The approximately 430-acre business park, on Gateway Boulevard off Ohio 63, close to the Interstate 75 interchange, is intended for manufacturing, warehouse and distribution companies, such as its one tenant, the Home Depot Rapid Deployment Center.
“I think this is a great project. Unfortunately, we went through almost a three-year economic hardship that was not created by me, but created by forces that are beyond me and it’s culminated into an unfortunate situation,” said Rob Smyjunas, president and CEO of Vandercar Holdings, the park’s developer and owner of VH Monroe, the property owner.
The site holds approximately 300 acres of Monroe’s available industrial land and potential “considerable” job creation, according to the city.
The project received a tax incentive package for property tax abatements. It is in a Community Reinvestment Area, a Tax Increment Financing District and has a special assessment. It has a property tax exemption of 100 percent for 15 years on the increase in property taxes from new construction on qualified buildings, but the special assessment collects money to make bond payments financed by the Warren County Port Authority for the roads, retention ponds and other infrastructure.
The 15-year abatement begins when a business opens. Therefore, taxpayers haven’t lost any money for the project. Because the tax incentives are on increases in real property value, the full amount of taxes is still paid on the raw land.
But the tax package means from the beginning taxpayers won’t get any share of increases in property taxes out there for 15 years if new companies come or Home Depot adds property value.
The community benefits through income tax payments and job opportunities, said Kevin Chesar, Monroe director of development.
Approximately 300 jobs have been created at Home Depot, according to the company, which generates income tax revenues for Monroe.
“I think because of the slow economy things just haven’t worked out as well as we thought it would. Everybody’s in the same boat,” said Monroe Vice Mayor Anna Hale.
In 2008, Vandercar started constructing two buildings close to the same time, a 657,600-square-foot building that’s now the Home Depot center and a 650,000-square-foot speculative building. At the time, it was the largest industrial construction project in Greater Cincinnati and plans called for 10 total buildings to carry 4,000 to 6,000 jobs. Smyjunas said the jobs depend how much manufacturing goes in the park and how much technology and equipment such as sorting machines and conveyor belts are used by businesses.
Home Depot opened August 2009 and the other building has been empty since it was completed in 2009. Nothing has moved in two years as a direct result of the economy, Smyjunas said.
Hale said realistically, the roughly 300 jobs that were created seems to be close to what she would expect in this economy.
“We can’t expect 4,000 new jobs when the whole state can’t expect 4,000 new jobs,” she said.
After a “nonexistent” 2010, a prospective building on site is a finalist for site selection by four companies, Smyjunas said.

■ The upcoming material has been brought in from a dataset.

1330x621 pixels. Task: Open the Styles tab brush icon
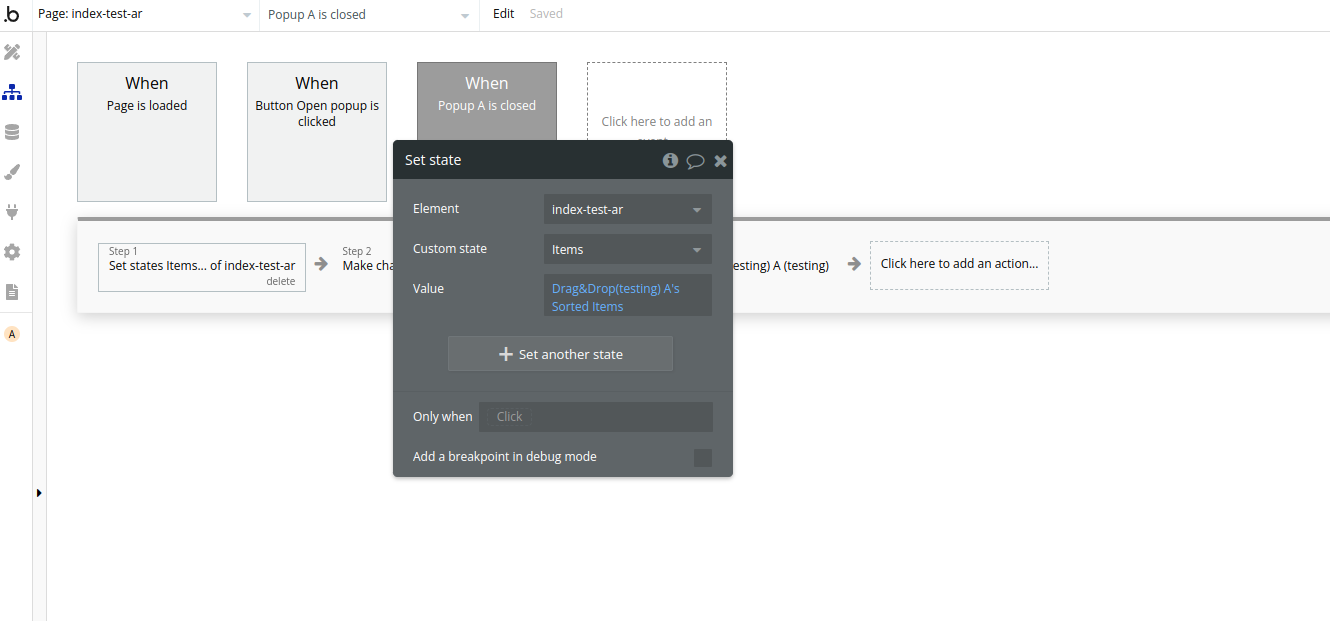coord(12,172)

Smyjunas said he is hoping for a loan modification to resolve his default with Huntington Bank. But he said he’s still pushing forward to pay off the bank. To do that, deals need to be reached, he said.
His company makes money from companies buying or building facilities at the site.

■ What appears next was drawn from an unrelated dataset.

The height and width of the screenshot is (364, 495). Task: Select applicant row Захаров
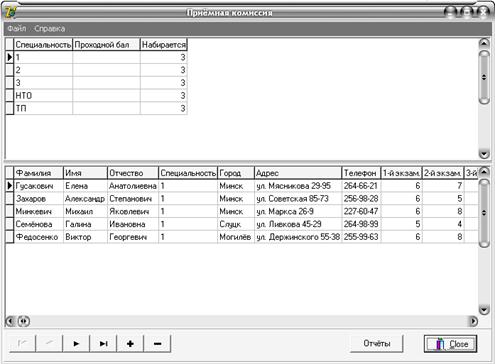click(242, 199)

“We’re still in control of the project,” he said.
The logistics park was part of an original plot of approximately 800 acres of land on the Warren and Butler county lines in Monroe bought by a group of investors in 1996, said Lenny Robinson of Robinson Inc., Realtors in Middletown, one of the investors. The other investors are Greg Pratt, former Middletown commissioner and local lawyer, and the Murray Guttman family of Cincinnati, he said.

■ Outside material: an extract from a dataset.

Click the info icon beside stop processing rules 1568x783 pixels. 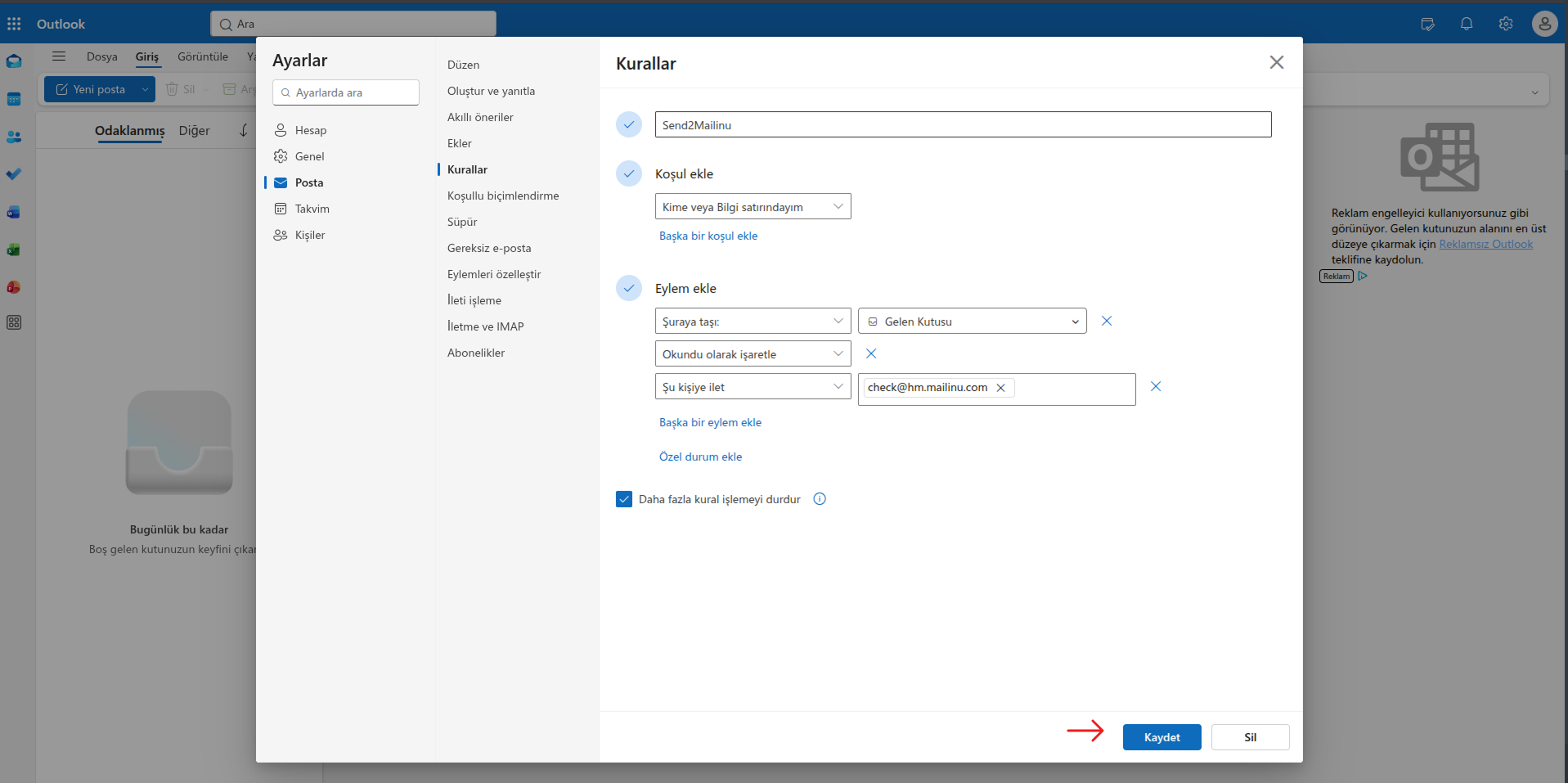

The first and largest piece of that was the approximately 430 acres sold October 2007 to Vandercar Holdings, Robinson said. A second piece was about 117 acres sold May 2008 to Chelsea Property Group for the development of Cincinnati Premium Outlets. The Corridor 75 Park Ltd. LLC investment group still owns the remaining approximately 180 acres.
“I think anybody who’s in real estate development has seen the effect of these rotten economic times,” Robinson said.
The Vandercar project started in 2008 before the economy hit and looking back, he said the company made some assumptions and he might not have built the second building at that time.
“Time will tell. Hopefully the economy is going through a short-term soft spot and we hope that we’re going to get a little business brightening in the fall,” Smyjunas said.